Task requirements:
Nothing less than an exact copy of all the records is required.

[Stored data entries]

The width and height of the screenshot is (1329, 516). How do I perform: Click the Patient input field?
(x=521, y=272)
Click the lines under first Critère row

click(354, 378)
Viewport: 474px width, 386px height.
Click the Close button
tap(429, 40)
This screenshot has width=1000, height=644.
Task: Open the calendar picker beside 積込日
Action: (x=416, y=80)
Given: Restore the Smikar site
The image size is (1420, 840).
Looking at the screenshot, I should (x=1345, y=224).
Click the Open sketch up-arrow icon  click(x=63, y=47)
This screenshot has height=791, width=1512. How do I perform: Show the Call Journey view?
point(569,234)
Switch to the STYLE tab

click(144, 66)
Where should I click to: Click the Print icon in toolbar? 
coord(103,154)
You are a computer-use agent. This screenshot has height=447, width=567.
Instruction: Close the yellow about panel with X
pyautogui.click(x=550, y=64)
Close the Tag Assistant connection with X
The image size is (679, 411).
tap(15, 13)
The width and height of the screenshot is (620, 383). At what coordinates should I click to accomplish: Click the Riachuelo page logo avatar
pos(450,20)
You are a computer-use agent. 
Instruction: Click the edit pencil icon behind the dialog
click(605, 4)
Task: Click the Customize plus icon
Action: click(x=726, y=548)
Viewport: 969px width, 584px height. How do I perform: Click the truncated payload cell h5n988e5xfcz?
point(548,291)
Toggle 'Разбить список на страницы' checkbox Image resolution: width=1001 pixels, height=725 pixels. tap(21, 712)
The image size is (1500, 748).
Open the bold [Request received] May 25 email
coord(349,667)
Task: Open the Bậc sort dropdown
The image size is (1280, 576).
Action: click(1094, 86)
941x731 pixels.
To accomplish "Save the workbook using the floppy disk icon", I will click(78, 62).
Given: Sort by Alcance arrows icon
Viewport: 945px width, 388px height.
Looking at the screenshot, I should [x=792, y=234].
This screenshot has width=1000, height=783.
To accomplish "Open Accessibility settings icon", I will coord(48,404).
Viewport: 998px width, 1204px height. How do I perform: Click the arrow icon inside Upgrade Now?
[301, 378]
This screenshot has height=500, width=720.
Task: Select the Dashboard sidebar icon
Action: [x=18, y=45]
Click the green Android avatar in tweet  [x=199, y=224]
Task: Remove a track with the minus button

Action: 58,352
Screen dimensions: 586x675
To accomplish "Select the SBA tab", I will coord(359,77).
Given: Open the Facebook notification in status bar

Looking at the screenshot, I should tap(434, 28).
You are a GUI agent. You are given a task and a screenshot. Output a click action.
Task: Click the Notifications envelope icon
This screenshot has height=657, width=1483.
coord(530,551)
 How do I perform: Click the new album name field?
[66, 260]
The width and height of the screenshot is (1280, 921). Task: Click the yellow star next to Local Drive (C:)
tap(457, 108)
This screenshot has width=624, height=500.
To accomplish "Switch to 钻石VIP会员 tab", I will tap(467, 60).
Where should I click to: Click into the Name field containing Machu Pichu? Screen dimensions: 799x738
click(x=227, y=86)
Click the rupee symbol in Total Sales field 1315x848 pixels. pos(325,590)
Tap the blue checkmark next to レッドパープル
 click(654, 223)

Finished task:
The width and height of the screenshot is (1329, 516). How do I perform: Click the Patient input field?
(x=521, y=272)
Click the lines under first Critère row

click(354, 378)
Viewport: 474px width, 386px height.
Click the Close button
tap(429, 40)
This screenshot has width=1000, height=644.
Task: Open the calendar picker beside 積込日
Action: (x=416, y=80)
Given: Restore the Smikar site
The image size is (1420, 840).
Looking at the screenshot, I should (x=1345, y=224).
Click the Open sketch up-arrow icon  click(x=63, y=47)
This screenshot has height=791, width=1512. How do I perform: Show the Call Journey view?
point(569,234)
Switch to the STYLE tab

click(144, 66)
Where should I click to: Click the Print icon in toolbar? 
coord(103,154)
You are a computer-use agent. This screenshot has height=447, width=567.
Instruction: Close the yellow about panel with X
pyautogui.click(x=550, y=64)
Close the Tag Assistant connection with X
The image size is (679, 411).
tap(15, 13)
The width and height of the screenshot is (620, 383). At what coordinates should I click to accomplish: Click the Riachuelo page logo avatar
pos(450,20)
You are a computer-use agent. 
Instruction: Click the edit pencil icon behind the dialog
click(605, 4)
Task: Click the Customize plus icon
Action: click(x=726, y=548)
Viewport: 969px width, 584px height. How do I perform: Click the truncated payload cell h5n988e5xfcz?
point(548,291)
Toggle 'Разбить список на страницы' checkbox Image resolution: width=1001 pixels, height=725 pixels. tap(21, 712)
The image size is (1500, 748).
Open the bold [Request received] May 25 email
coord(349,667)
Task: Open the Bậc sort dropdown
The image size is (1280, 576).
Action: click(1094, 86)
941x731 pixels.
To accomplish "Save the workbook using the floppy disk icon", I will click(78, 62).
Given: Sort by Alcance arrows icon
Viewport: 945px width, 388px height.
Looking at the screenshot, I should [x=792, y=234].
This screenshot has width=1000, height=783.
To accomplish "Open Accessibility settings icon", I will coord(48,404).
Viewport: 998px width, 1204px height. How do I perform: Click the arrow icon inside Upgrade Now?
[301, 378]
This screenshot has height=500, width=720.
Task: Select the Dashboard sidebar icon
Action: [x=18, y=45]
Click the green Android avatar in tweet  [x=199, y=224]
Task: Remove a track with the minus button

Action: 58,352
Screen dimensions: 586x675
To accomplish "Select the SBA tab", I will coord(359,77).
Given: Open the Facebook notification in status bar

Looking at the screenshot, I should tap(434, 28).
You are a GUI agent. You are given a task and a screenshot. Output a click action.
Task: Click the Notifications envelope icon
This screenshot has height=657, width=1483.
coord(530,551)
 How do I perform: Click the new album name field?
[66, 260]
The width and height of the screenshot is (1280, 921). Task: Click the yellow star next to Local Drive (C:)
tap(457, 108)
This screenshot has width=624, height=500.
To accomplish "Switch to 钻石VIP会员 tab", I will tap(467, 60).
Where should I click to: Click into the Name field containing Machu Pichu? Screen dimensions: 799x738
click(x=227, y=86)
Click the rupee symbol in Total Sales field 1315x848 pixels. pos(325,590)
Tap the blue checkmark next to レッドパープル
 click(654, 223)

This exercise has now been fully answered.